Another controversial article is that this one Barmah National Park. An evaluation of the “talk” pages, which record all of the changes made, shows that there’s a long-standing dispute over whether horses ought to be considered “wild” or “feral” within the national park. More than half of the changes made to the article were reverted by other editors.
Why is that this necessary? Wikipedia is the world's largest encyclopedia. The website and associated platforms are core components of our knowledge ecosystem and are used to coach large language models comparable to ChatGPT and as a knowledge source for Google infoboxes and voice assistants comparable to Siri and Alexa.
Therefore, it’s crucial to grasp what Wikipedia says about Australia – and what’s omitted.
Places ignored
The Australian places represented on Wikipedia are grouped around population centers. The further you get from the cities, the less items there are. There are literally only a few items in all the arid center of Australia.
Author provided, CC BY
When Europeans occupied Australia, they divided the landmass into colonies, townships, cities, and later states and suburbs. This largely ignored the methods of organizing and naming places that existed in Aboriginal and Torres Strait Islander societies.

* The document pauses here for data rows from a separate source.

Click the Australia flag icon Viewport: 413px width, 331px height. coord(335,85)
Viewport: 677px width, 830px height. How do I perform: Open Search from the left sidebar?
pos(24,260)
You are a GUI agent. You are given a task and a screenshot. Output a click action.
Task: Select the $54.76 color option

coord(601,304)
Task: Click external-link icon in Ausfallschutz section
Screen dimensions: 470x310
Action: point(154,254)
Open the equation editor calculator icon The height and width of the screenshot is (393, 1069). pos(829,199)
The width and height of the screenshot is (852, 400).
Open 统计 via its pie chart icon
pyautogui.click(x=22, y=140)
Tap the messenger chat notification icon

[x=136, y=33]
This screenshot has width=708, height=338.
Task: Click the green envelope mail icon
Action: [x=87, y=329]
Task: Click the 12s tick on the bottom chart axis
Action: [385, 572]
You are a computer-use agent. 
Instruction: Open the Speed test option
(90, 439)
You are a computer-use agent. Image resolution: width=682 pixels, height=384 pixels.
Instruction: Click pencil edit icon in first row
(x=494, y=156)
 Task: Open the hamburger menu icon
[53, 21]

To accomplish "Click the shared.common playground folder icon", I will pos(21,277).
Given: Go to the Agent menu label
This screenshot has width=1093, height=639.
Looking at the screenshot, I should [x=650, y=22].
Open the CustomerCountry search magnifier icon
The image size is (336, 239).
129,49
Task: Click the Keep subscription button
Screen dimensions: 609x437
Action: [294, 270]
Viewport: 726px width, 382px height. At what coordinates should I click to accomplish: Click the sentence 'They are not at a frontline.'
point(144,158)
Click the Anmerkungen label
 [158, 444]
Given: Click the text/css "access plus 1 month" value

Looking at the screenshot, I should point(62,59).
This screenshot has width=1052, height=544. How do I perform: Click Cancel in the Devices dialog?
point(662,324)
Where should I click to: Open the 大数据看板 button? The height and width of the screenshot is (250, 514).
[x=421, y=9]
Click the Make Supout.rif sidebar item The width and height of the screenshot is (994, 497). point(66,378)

The divisions created by European settlers guide the creation, editing, and reading of Wikipedia articles. The First Nations' ecological and cosmopolitan sense of place has difficulty finding a spot inside this nationalist structure.

Author provided, CC BY
Controversial stories
Sometimes writing a few place may be emotionally draining. One editor, Gabriel (all participants' names are pseudonyms), described the problem of writing about “truly traumatic events” like 1975 Tasman Bridge collapsethat are “still very deeply anchored within the memories of the people I do know and love”.
At other times, the crucial historical context is totally ignored. The It shouldn’t be requested The article doesn’t mention the violent expulsion of the Darug and Gundungurra peoples from Garguree, also generally known as The Gully, a bit of land in the course of the town, in 1957.
The article describes Garguree, its status as an Aboriginal place and its “long history of occupation by the Gundungurra and Darug peoples”. The transport of individuals from their homes to construct a race track is totally missing.
The editors we spoke to were mostly tech-savvy, white, educated men. By and enormous, they assumed that other Australian local editors felt the identical way.
We spoke to at least one one who identified as a girl and one one who identified as non-binary. There were roughly 2,000 lively Australian editors within the last month.
No editor we spoke to was First Nations. Previous Research has shown the various barriers that prevent First Nations people from editing Wikipedia.
Some editors told us they felt a responsibility to incorporate First Nations perspectives, even once they faced strong resistance. One, Lucas, had repeatedly attempted to incorporate First Nations place names, often unsuccessfully. He now not edits Wikipedia. “I just ran out of energy for it,” he said.
David, one other editor, described several (unsuccessful) campaigns to reflect the kunanyi/Mount Wellington double name on Wikipedia.
Gabriel said one or two editors “went around removing Aboriginal place names from all articles about Australia and Australian places”. This editing war led to a proper dispute resolution and the forbid this editor.
The editors talked about being happy with a spot and wanting to put in writing about it; the sensation of shame or defensiveness toward settler-colonial history; and experiences of discomfort with what can and can’t be written about on Wikipedia.
If we’re to navigate a world of digital saturation, it’s crucial to grasp how people play a vital role in creating and maintaining digital infrastructures like Wikipedia – and the subjective decisions they make along the best way.